Crucial X-ray unseen
A man who died in hospital could have been saved had a doctor, overwhelmed by a busy night shift, not forgotten to review an X-ray, a coroner heard last week.
Trevor Bourke, 69, checked himself into North Shore hospital after experiencing ongoing dull chest pain at 11.45pm on May 25, 2013. By 11.30am the next day he was dead from a tear in his aorta.
The senior registrar on the night shift, Dr Aik Haw Tan, failed to review the X-ray that could have led to the diagnosis of the tear, because the hospital had been very busy that evening.
"I most probably would have forgotten. I must have forgotten to review [the X-ray] because of the business of the night. I agree the opportunity for early diagnosis was missed," he told the Coroner's Court.
Tan described the night as "particularly busy" and the hospital had admitted 20 patients between 10.30pm and 8am the next day.
Ian Powell, Executive Director of the Association of Salaried Medical Specialists, was not surprised to hear of a basic procedural error occurring during a period of high stress in a hospital.
"It is quite understandable to see quite a basic procedure missed, or a check not done, when you are under constant pressure all the time," he said.
New Zealand's public hospitals have "entrenched shortages" of staff that lead to doctors being overworked and result in mistakes, he said. "When you start getting chinks in the system, then you create that risk to patients."
Last week a leaked email from Auckland District Health Board about tackling a $12m budget deficit lifted the lid on the financial constraints faced by all DHBs, with Auckland chief executive Ailsa Claire saying financial concerns were "a constant for all DHBs".
Powell fears this will continue to create dangers for patients.
"[Staff] shortages are being compounded by underfunding.

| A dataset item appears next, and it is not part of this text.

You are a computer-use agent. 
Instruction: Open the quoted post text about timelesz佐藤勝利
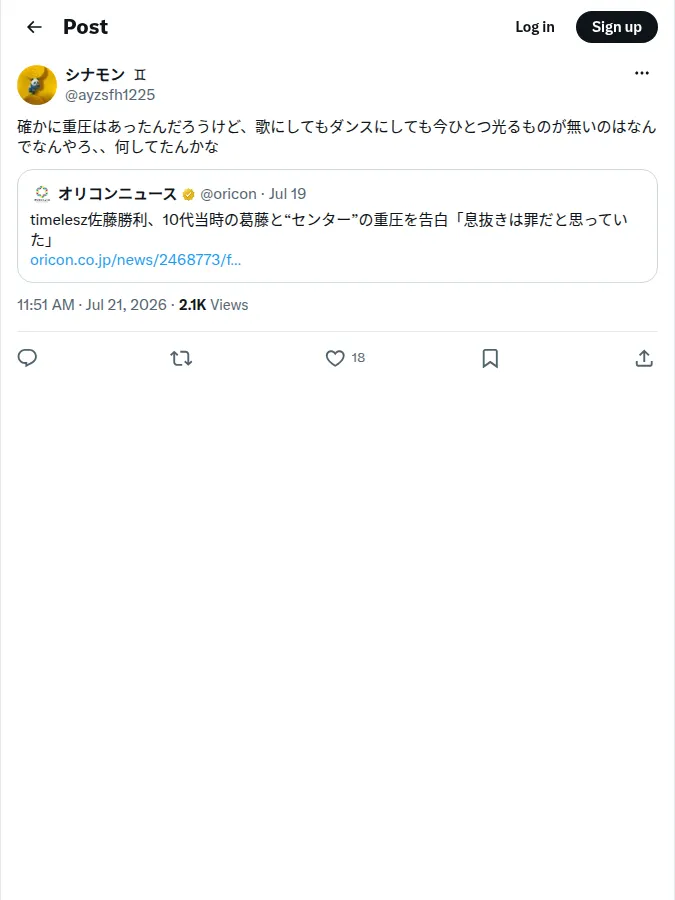[x=329, y=230]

It is a devastating combination. The risk to patient safety will logically increase as a consequence of that environment."
The doctor who first saw Bourke when he was admitted to the emergency department was concerned the pain he was experiencing suggested a heart infection, and requested a chest X-ray as she transferred him to the Assessment and Diagnostic Unit (ADU).

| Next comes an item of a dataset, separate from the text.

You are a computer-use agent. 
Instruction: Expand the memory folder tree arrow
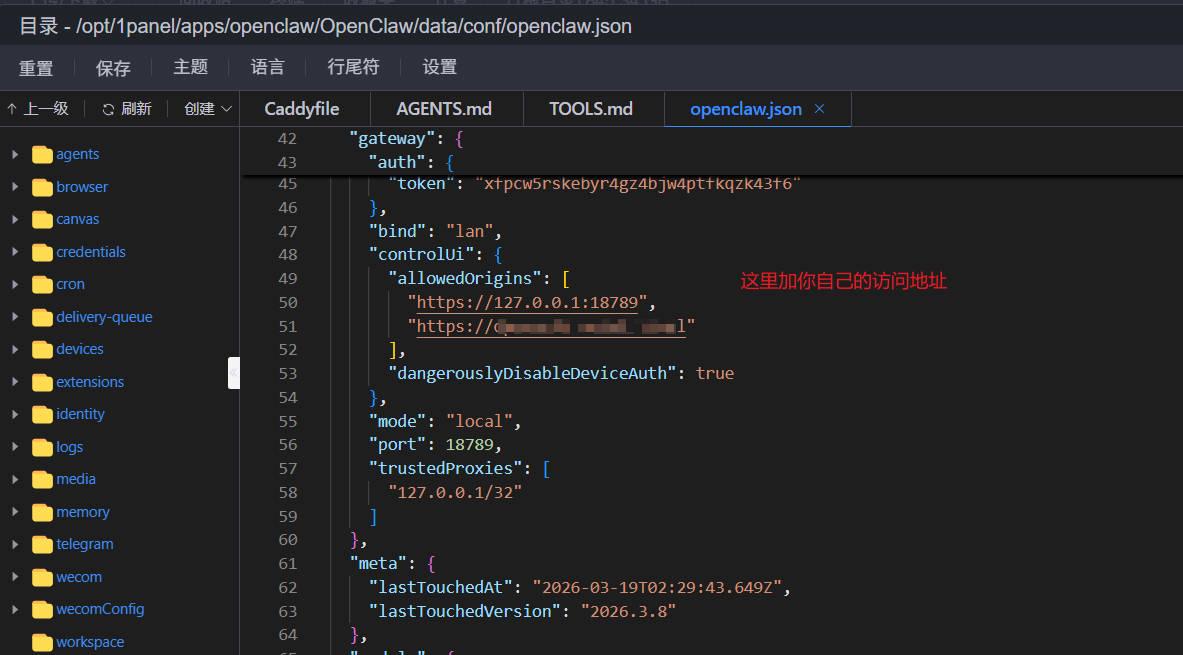tap(15, 512)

However, Tan, the registrar in ADU, assessed Bourke as suffering from respiratory infection at 1.50am. He failed to return to Bourke to review the X-ray results that were available at 2.36am.
Dr Tan acknowledged he would have been aware of the X-ray request when the patient was handed over, and that the patient volume meant he forgot to return to Bourke. The next day the consultant physician seeing Bourke assessed the X-ray, observed a widening of the mediastinum (the central part of the chest), and ordered a CT scan to rule out dissection of the aorta.
At 10.45am Bourke had sudden severe chest pain, became short of breath and collapsed as he was being positioned in the CT scanner. A lengthy resuscitation attempt failed, and he was pronounced dead at 11.30am. Had he been quickly and correctly diagnosed, he had an estimated 60 per cent chance of survival.
"Those are pretty good odds. We would have liked the chance for him to be one of those three [in five]," his wife, Paddy Martin, told the court.
The family was angry that the crucial X-ray had gone unseen until the morning.
"If only I had asked what was on his X-ray, maybe someone would have looked at it. What is the point of doing an X-ray if you are not going to look at it? He wasn't given a chance," she said.
The head of department at North Shore hospital stressed that the symptoms Bourke presented were not typical of aortic dissection, and that it was a very rare condition, but he recognised the failure to pick up the early-warning sign.
"The lack of overnight review of the X-ray was a missed opportunity, and I sincerely apologise."
Bourke's care "did not meet the standards we expect at Waitemata," said Dr Jonathan Christiansen, clinical director medicine and health of older people, Waitemata DHB.
As a result of Bourke's death, the hospital reviewed its overnight staffing and is trialling phone and web-based systems to improve after-hours communication between doctors and nurses.